Please copy out the listing below in full and exactly.

## Dataset
####
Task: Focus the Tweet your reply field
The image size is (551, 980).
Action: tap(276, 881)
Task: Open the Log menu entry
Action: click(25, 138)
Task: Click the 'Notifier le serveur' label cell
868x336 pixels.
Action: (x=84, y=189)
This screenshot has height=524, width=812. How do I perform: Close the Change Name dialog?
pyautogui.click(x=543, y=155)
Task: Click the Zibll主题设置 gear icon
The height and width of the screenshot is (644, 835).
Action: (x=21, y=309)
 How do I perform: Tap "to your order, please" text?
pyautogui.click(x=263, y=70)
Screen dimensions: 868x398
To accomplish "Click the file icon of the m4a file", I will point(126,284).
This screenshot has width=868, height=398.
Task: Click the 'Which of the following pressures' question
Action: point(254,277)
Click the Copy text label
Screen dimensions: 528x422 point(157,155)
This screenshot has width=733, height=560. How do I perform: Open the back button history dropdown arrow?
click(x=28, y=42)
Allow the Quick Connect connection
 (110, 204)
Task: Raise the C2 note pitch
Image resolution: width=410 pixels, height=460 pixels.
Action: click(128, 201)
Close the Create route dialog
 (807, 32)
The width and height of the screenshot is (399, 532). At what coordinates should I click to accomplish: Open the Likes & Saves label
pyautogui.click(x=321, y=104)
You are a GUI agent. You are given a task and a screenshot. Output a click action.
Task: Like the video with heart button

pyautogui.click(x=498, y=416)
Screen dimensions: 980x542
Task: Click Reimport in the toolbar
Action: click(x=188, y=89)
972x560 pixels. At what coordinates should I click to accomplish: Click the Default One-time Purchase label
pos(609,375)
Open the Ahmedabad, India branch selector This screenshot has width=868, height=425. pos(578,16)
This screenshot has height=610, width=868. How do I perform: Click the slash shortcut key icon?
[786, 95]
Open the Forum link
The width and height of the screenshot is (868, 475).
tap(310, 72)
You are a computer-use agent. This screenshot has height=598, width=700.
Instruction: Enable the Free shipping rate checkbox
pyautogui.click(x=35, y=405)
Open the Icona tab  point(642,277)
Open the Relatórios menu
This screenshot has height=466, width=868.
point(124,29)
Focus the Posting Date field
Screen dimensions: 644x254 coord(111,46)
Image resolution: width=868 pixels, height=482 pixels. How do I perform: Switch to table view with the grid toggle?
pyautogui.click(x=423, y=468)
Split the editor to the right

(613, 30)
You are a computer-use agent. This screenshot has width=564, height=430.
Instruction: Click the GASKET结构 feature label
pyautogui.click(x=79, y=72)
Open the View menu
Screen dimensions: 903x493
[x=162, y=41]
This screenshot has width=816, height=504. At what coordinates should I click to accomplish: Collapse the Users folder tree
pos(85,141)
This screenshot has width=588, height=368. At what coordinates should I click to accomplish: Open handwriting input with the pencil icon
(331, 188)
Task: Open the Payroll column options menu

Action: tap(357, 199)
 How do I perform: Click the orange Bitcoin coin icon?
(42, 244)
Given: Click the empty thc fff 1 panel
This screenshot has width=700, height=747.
####
## Exercise result
Task: Focus the Tweet your reply field
The image size is (551, 980).
Action: tap(276, 881)
Task: Open the Log menu entry
Action: click(25, 138)
Task: Click the 'Notifier le serveur' label cell
868x336 pixels.
Action: (x=84, y=189)
This screenshot has height=524, width=812. How do I perform: Close the Change Name dialog?
pyautogui.click(x=543, y=155)
Task: Click the Zibll主题设置 gear icon
The height and width of the screenshot is (644, 835).
Action: (x=21, y=309)
 How do I perform: Tap "to your order, please" text?
pyautogui.click(x=263, y=70)
Screen dimensions: 868x398
To accomplish "Click the file icon of the m4a file", I will point(126,284).
This screenshot has width=868, height=398.
Task: Click the 'Which of the following pressures' question
Action: point(254,277)
Click the Copy text label
Screen dimensions: 528x422 point(157,155)
This screenshot has width=733, height=560. How do I perform: Open the back button history dropdown arrow?
click(x=28, y=42)
Allow the Quick Connect connection
 (110, 204)
Task: Raise the C2 note pitch
Image resolution: width=410 pixels, height=460 pixels.
Action: click(128, 201)
Close the Create route dialog
 (807, 32)
The width and height of the screenshot is (399, 532). At what coordinates should I click to accomplish: Open the Likes & Saves label
pyautogui.click(x=321, y=104)
You are a GUI agent. You are given a task and a screenshot. Output a click action.
Task: Like the video with heart button

pyautogui.click(x=498, y=416)
Screen dimensions: 980x542
Task: Click Reimport in the toolbar
Action: click(x=188, y=89)
972x560 pixels. At what coordinates should I click to accomplish: Click the Default One-time Purchase label
pos(609,375)
Open the Ahmedabad, India branch selector This screenshot has width=868, height=425. pos(578,16)
This screenshot has height=610, width=868. How do I perform: Click the slash shortcut key icon?
[786, 95]
Open the Forum link
The width and height of the screenshot is (868, 475).
tap(310, 72)
You are a computer-use agent. This screenshot has height=598, width=700.
Instruction: Enable the Free shipping rate checkbox
pyautogui.click(x=35, y=405)
Open the Icona tab  point(642,277)
Open the Relatórios menu
This screenshot has height=466, width=868.
point(124,29)
Focus the Posting Date field
Screen dimensions: 644x254 coord(111,46)
Image resolution: width=868 pixels, height=482 pixels. How do I perform: Switch to table view with the grid toggle?
pyautogui.click(x=423, y=468)
Split the editor to the right

(613, 30)
You are a computer-use agent. This screenshot has width=564, height=430.
Instruction: Click the GASKET结构 feature label
pyautogui.click(x=79, y=72)
Open the View menu
Screen dimensions: 903x493
[x=162, y=41]
This screenshot has width=816, height=504. At what coordinates should I click to accomplish: Collapse the Users folder tree
pos(85,141)
This screenshot has width=588, height=368. At what coordinates should I click to accomplish: Open handwriting input with the pencil icon
(331, 188)
Task: Open the Payroll column options menu

Action: tap(357, 199)
 How do I perform: Click the orange Bitcoin coin icon?
(42, 244)
Given: Click the empty thc fff 1 panel
This screenshot has width=700, height=747.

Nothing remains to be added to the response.